Las emociones son el canal para conectar con el mundo, con los demás y con nosotros mismos.
¿Qué hace que se diluya la conciencia de su impacto en nosotros entre todo este aprendizaje que vamos adquiriendo a lo largo de la vida?
Agitar las emociones
Las emociones son como purpurina en una bola de cristal: cuando somos niños agitamos la bola enérgicamente para dar movimiento a la purpurina y hacerla bailar entre todo cuanto forma parte del paisaje interior. La purpurina le da sentido a aquello que ocurre ahí dentro de la bola. Con su lluvia, hace brillar la casa que se mantiene firme en el centro de la bola, como si fuese cuestión de energías y equilibrio, para crear un paisaje completo en sí mismo.
Ya de adultos agitamos la bola de forma distinta, con menos brío. Parece que la atención se dirige a la casa, nos fijamos en las ventanas que tiene, su puerta, la altura de la chimenea, o si ha perdido color con el tiempo…
Esa casa fija dentro de la bola representa entonces la razón: firme y cimentada, como las creencias que nos hacen tomar decisiones y reducir distintos puntos de vista a una sola perspectiva, por ver las cosas desde un único lugar.
Desde ese lado podemos olvidar que es la purpurina la que envuelve a la razón y la integra en un sistema, que la casa toma sentido gracias al brillo que le ofrece en cada dimensión en que se nos presenta, y se adapta al paisaje desde su existencia.
Si agitamos débilmente la bola y no dejamos que las emociones fluyan, nos distanciaremos de la realidad.
Y esto es peligroso. Hará que nos desorientemos dentro de nuestro propio mundo, que es cambiante como el movimiento de la purpurina.
Reaprender a expresar amor
Los niños tienen brillantina natural que brota desde cualquiera de sus movimientos. Fluye por todo el ambiente.

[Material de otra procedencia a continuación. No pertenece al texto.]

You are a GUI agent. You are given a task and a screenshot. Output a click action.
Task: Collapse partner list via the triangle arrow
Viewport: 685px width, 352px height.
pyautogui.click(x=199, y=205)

Hace unos días hablaba con mi hijo sobre los animales a raíz de leer un cuento sobre cómo se dan besos distintos animales: los osos, las jirafas, los erizos, los tigres, las cigüeñas, todos se dan besos. Y le pregunté sobre qué siente cuando nos abrazamos nosotros dos. Él contesto: “Amor”. Vaya, bonita descripción. También hablamos de cuando era bebé y tomaba leche de mi pecho, aquí quiso volver a probar experiencia… de nuevo le pregunté: “¿y qué sientes?”. A lo que respondió: “Siento una parte de tu amor en mí, y una parte de mi amor en ti cuando estamos tan juntos”.
Me pregunto qué fue lo que exactamente me sorprendió al escuchar estas palabras de un niño de cuatro años desde una emoción tan especial. ¿Por qué dejamos de usar estas expresiones recién llegadas del corazón cuando somos adultos?
Nuestro “material” es sensible. Y no sólo porque nacemos inmaduros y dependientes, sino porque nos relacionamos de manera puramente emocional desde el nacimiento, con el fin de sobrevivir y sentirnos protegidos. Sabemos leer las expresiones en las caras de quienes nos miran, identificar su tono de voz con un estado de ánimo y percibir el ambiente como tranquilo o amenazante. Alta precisión emocional.
Hablemos sin dudar con los niños; preguntémosles cómo se sienten, que les hace sentir una situación, un gesto, una mirada. Y aparte de asegurar una conversación divertida, nos sorprenderemos de la rapidez en la que conectamos con las emociones (las suyas y las nuestras), y lo sencillo que es expresar amor a su lado.